Document excerpt —
Brothers and sisters, in today’s Gospel Jesus gives us a THEOLOGY for Good Friday—it is that He, the Son of God made flesh, will give His life for us to glorify His Father and to REVEAL the greatest love the world has ever known.  And what is the FRUIT of this love: LISTEN.  “When I am lifted up from the earth, I will draw everyone to myself.”  That is, WHEN JESUS REVEALS the FULLNESS of GOD on the CROSS, every HUMAN HEART will awaken and be drawn to this LOVE.

This is the meaning of our first reading from Jeremiah: God is making a new covenant... In the former covenant God has to show us to be our Master, but in the NEW and ETERNAL covenant, God “places His law within us and writes it upon our hearts.”  The Lord says about His CROSS: “All, from least to greatest, shall know me, says the LORD, for I will forgive their evildoing and remember their sin no more.”

Jesus is the Good Shepherd who climbs the wood of the cross in order to call all His scattered SHEEP to Himself and to lead them to the Father.

WHAT must we do in reply?

Let us LOOK at the CROSS and consider the love of Christ for us.  As our shepherd, Jesus asks for the obedience of our hearts.  Jesus never asks anything of us that He has not ALREADY DONE Himself.  He calls us from the CROSS to give of our lives in LOVE.  And if we love as He has loved, we will come to understand from experience that death is NOT the end—beyond the CROSS the Savior leads us to the Resurrection.

Exercise 1 — In the records, rewrite the part that opens with the line containing "Click the red" and closes with the line containing "should pyautogui.click(x=792, y=206).", changing "Instruction" to "Task" and leaving everything else unchanged.

Given records —
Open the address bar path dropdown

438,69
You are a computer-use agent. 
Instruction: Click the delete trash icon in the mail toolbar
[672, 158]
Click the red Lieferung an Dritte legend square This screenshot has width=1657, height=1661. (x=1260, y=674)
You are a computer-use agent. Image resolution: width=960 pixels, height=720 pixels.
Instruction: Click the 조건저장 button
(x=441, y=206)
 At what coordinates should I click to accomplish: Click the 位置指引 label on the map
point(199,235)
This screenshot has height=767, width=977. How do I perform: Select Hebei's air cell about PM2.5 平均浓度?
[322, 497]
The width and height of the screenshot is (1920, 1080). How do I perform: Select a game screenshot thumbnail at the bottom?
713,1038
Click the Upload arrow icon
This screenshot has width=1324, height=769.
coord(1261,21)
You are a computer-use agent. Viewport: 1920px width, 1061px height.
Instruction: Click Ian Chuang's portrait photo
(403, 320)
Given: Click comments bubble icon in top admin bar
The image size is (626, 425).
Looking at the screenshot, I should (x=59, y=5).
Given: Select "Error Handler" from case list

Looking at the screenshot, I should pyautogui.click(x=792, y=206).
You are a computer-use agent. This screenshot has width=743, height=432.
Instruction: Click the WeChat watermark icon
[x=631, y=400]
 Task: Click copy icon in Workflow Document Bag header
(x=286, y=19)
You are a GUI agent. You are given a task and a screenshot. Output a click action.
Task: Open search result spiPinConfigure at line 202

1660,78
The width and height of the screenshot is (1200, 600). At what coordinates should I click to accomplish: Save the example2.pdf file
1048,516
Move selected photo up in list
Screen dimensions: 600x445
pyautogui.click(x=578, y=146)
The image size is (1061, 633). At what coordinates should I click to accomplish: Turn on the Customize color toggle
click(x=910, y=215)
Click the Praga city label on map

Exercise 2 —
Answer these questions about the homily excerpt:
(a) From which prophet is the first reading taken?
(b) What does Jesus say he will do when he is lifted up from the earth?
(c) To what does the Savior lead us beyond the cross?

Written solution 1 —
Click the red Lieferung an Dritte legend square This screenshot has width=1657, height=1661. (x=1260, y=674)
You are a computer-use agent. Image resolution: width=960 pixels, height=720 pixels.
Task: Click the 조건저장 button
(x=441, y=206)
 At what coordinates should I click to accomplish: Click the 位置指引 label on the map
point(199,235)
This screenshot has height=767, width=977. How do I perform: Select Hebei's air cell about PM2.5 平均浓度?
[322, 497]
The width and height of the screenshot is (1920, 1080). How do I perform: Select a game screenshot thumbnail at the bottom?
713,1038
Click the Upload arrow icon
This screenshot has width=1324, height=769.
coord(1261,21)
You are a computer-use agent. Viewport: 1920px width, 1061px height.
Task: Click Ian Chuang's portrait photo
(403, 320)
Given: Click comments bubble icon in top admin bar
The image size is (626, 425).
Looking at the screenshot, I should (x=59, y=5).
Given: Select "Error Handler" from case list

Looking at the screenshot, I should pyautogui.click(x=792, y=206).

Written solution 2 —
(a) Jeremiah.
(b) He will draw everyone to himself.
(c) To the Resurrection.